═══ Data for processing ═══

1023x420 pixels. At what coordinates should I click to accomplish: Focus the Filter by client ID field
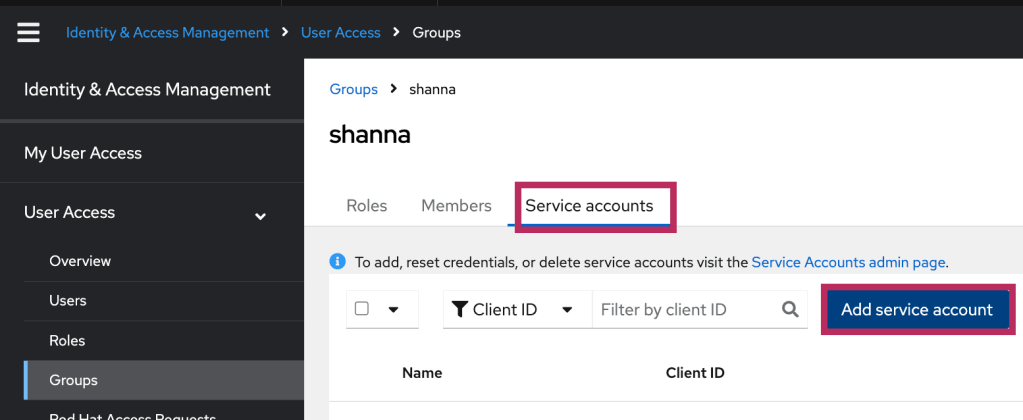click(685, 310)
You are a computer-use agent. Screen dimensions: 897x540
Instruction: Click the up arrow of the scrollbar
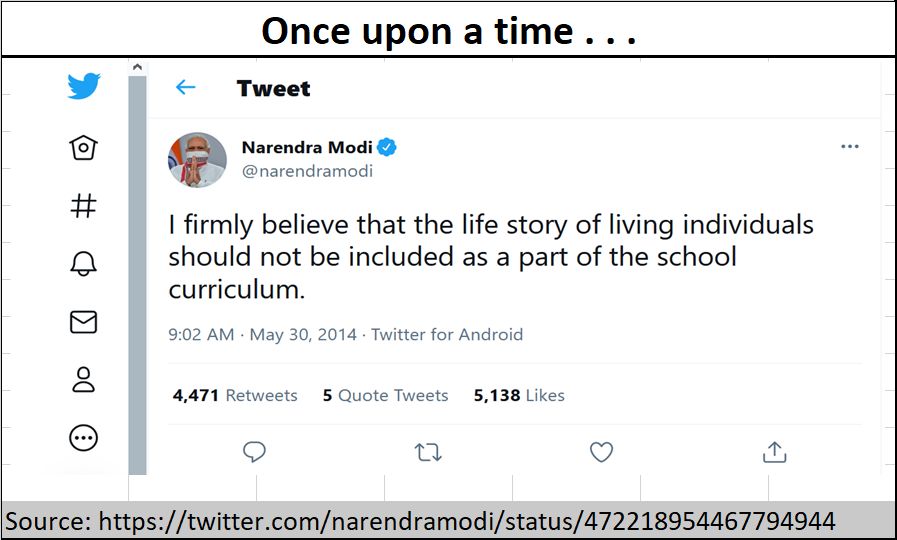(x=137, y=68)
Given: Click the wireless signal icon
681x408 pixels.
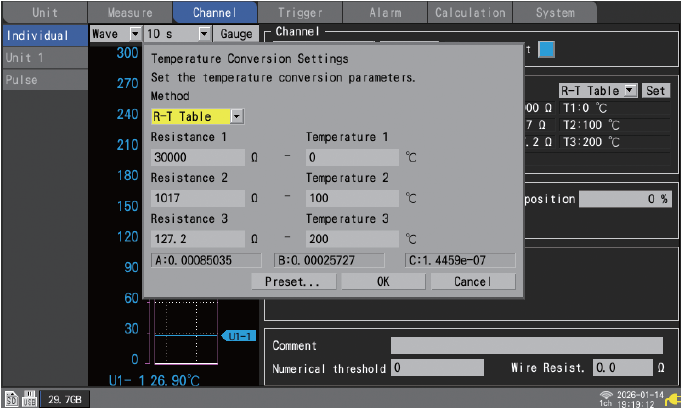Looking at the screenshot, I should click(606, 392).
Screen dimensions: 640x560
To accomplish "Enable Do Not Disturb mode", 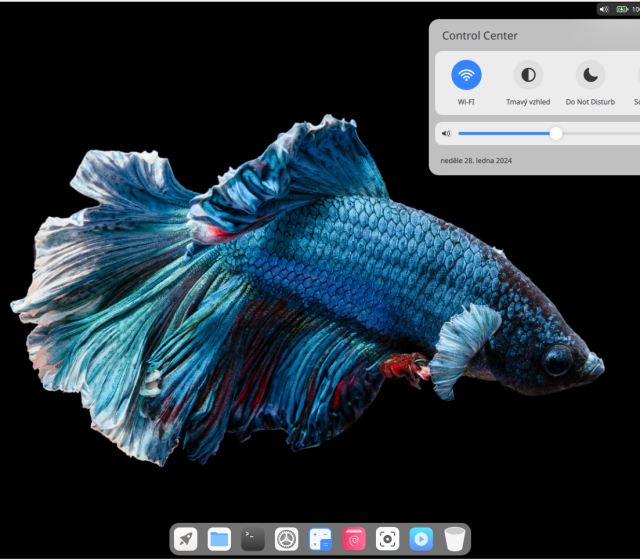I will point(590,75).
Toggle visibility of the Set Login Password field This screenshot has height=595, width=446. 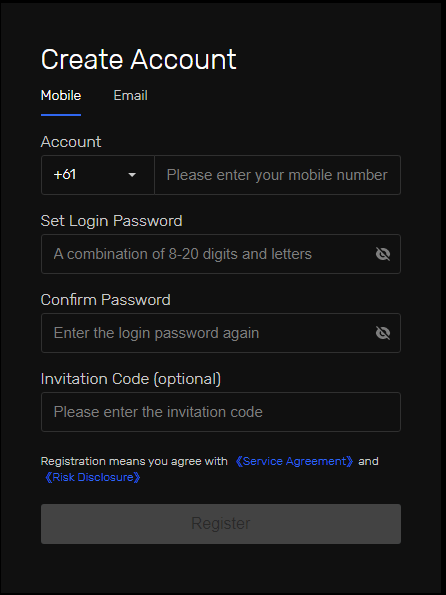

═══

§ **Assignment**
Say how many lines of the entries hold the string "dimensions". Nothing but the number should be given.

§ **Response area**
2